**Records provided:**
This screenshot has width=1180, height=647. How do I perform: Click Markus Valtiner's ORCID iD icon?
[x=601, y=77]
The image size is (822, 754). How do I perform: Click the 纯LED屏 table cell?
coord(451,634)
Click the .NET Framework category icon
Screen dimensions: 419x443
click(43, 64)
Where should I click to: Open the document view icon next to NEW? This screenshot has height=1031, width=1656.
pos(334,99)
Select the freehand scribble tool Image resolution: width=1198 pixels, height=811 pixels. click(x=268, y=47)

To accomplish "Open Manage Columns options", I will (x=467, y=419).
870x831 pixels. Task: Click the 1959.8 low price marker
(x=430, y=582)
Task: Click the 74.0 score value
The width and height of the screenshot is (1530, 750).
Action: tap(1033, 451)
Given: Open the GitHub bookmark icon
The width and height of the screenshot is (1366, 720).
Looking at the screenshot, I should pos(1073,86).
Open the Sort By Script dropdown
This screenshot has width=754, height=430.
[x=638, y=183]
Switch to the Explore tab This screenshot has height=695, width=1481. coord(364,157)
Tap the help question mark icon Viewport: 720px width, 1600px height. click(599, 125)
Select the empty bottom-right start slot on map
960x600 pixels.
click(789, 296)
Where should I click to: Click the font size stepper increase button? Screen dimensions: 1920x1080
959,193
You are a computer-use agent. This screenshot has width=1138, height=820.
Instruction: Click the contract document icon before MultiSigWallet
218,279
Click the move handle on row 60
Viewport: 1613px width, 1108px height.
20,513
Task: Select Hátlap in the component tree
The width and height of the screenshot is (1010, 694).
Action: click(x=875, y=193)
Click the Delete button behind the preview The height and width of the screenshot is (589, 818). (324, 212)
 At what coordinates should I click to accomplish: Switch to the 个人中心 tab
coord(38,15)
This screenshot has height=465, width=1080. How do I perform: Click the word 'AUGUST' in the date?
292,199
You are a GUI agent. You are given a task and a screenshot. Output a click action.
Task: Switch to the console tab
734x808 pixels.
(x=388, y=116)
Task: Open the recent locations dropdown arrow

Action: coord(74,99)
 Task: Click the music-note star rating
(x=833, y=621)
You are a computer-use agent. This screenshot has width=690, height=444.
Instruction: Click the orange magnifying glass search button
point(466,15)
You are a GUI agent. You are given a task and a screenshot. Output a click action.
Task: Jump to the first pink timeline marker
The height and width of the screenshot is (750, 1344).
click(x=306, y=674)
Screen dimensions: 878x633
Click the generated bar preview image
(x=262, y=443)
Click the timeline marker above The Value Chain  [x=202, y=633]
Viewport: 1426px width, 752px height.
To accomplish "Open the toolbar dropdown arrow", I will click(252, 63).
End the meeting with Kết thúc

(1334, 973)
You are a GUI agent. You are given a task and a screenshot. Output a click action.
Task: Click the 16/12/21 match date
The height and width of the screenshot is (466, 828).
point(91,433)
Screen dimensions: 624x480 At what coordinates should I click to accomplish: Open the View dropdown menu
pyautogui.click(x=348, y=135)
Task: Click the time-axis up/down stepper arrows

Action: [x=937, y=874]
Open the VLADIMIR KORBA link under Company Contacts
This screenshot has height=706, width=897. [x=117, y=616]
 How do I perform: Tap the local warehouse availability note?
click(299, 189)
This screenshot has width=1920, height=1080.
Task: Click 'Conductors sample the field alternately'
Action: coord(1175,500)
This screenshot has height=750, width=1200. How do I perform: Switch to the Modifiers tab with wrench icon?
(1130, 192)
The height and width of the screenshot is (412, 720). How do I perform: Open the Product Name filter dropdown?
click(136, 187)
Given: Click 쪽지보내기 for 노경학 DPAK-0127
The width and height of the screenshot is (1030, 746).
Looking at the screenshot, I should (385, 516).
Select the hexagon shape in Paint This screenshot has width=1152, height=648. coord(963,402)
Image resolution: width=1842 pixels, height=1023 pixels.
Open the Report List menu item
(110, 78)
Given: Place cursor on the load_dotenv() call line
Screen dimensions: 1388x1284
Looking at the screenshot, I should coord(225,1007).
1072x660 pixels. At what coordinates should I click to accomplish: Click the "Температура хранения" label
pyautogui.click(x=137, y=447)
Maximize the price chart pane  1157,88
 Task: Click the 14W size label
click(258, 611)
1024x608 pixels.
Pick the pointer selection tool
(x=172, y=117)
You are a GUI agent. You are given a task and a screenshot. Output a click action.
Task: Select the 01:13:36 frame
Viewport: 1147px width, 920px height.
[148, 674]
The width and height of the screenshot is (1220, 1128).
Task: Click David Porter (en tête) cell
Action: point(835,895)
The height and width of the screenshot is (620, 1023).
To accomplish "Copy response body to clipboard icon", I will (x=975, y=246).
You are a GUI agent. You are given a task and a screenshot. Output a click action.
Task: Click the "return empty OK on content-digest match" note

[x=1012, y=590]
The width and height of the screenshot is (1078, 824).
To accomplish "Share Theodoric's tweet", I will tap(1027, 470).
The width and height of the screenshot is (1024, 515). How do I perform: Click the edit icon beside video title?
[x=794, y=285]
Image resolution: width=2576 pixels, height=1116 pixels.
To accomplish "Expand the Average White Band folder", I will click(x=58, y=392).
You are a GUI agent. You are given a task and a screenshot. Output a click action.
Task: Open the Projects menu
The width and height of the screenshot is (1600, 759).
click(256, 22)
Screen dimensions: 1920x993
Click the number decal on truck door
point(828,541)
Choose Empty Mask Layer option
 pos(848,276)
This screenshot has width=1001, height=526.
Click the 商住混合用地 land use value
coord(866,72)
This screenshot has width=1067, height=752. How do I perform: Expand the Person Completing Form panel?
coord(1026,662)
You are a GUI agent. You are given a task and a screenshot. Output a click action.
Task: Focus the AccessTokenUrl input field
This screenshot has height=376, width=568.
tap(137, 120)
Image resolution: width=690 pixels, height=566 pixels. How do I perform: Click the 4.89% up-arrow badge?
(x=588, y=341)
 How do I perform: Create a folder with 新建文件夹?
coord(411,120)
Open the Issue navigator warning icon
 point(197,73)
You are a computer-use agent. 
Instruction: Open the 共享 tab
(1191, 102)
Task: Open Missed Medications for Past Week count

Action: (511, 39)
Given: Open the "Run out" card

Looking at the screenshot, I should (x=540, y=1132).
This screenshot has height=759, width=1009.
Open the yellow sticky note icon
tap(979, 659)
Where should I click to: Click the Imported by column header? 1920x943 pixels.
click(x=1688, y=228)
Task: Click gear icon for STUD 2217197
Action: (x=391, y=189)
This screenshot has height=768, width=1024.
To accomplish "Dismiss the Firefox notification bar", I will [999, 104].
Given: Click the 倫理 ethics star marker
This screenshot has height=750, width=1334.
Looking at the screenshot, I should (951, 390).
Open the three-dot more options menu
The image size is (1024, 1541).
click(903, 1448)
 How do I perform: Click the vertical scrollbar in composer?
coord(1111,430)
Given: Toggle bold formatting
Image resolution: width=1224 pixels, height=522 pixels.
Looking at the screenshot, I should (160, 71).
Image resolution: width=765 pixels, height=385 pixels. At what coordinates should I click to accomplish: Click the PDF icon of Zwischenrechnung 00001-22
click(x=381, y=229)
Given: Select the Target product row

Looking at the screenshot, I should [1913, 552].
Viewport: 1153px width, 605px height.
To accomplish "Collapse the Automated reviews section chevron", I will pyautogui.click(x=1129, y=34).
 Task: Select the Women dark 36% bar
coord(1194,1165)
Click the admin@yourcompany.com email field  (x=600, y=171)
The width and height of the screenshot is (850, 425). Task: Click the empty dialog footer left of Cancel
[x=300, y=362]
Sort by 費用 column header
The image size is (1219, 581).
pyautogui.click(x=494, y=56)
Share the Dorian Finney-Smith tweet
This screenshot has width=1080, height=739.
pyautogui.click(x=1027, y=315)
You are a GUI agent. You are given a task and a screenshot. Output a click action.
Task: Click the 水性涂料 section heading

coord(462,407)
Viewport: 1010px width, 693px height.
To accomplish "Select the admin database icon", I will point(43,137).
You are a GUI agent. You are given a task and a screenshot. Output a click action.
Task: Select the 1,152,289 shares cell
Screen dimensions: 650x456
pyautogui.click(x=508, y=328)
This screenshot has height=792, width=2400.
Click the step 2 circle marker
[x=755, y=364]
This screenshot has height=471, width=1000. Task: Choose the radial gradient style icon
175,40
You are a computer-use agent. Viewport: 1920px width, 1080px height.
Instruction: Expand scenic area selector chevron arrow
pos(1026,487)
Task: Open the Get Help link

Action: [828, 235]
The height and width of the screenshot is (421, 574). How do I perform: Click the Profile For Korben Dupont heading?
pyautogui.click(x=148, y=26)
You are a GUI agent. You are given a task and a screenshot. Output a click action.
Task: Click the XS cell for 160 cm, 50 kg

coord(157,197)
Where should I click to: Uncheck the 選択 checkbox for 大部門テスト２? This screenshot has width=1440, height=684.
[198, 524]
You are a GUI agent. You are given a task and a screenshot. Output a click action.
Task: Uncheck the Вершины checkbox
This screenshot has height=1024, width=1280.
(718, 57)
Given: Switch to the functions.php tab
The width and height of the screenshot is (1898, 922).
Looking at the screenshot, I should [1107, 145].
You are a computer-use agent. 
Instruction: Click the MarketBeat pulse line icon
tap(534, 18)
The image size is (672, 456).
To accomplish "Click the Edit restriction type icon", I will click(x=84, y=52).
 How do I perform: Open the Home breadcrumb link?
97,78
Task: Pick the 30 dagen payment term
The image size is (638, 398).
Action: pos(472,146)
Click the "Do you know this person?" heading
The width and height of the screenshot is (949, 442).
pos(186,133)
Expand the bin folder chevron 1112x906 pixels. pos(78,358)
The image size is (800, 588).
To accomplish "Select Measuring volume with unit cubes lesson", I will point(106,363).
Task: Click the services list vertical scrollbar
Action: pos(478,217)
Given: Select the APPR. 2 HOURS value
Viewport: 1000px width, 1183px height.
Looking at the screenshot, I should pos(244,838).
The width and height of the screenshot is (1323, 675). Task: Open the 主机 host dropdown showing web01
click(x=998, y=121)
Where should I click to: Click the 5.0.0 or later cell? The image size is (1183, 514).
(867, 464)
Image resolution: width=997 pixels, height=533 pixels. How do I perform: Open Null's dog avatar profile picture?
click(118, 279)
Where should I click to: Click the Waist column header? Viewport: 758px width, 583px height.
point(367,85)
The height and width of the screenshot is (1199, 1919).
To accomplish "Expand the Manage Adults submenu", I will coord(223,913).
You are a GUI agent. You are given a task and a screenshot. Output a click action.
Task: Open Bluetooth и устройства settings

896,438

**Task requirements:** Could you please copy the lines of the listing above exactly, from its first line through the line bearing "Select the freehand", and nothing more?

**Answer to the exercise:**
This screenshot has width=1180, height=647. How do I perform: Click Markus Valtiner's ORCID iD icon?
[x=601, y=77]
The image size is (822, 754). How do I perform: Click the 纯LED屏 table cell?
coord(451,634)
Click the .NET Framework category icon
Screen dimensions: 419x443
click(43, 64)
Where should I click to: Open the document view icon next to NEW? This screenshot has height=1031, width=1656.
pos(334,99)
Select the freehand scribble tool Image resolution: width=1198 pixels, height=811 pixels. click(x=268, y=47)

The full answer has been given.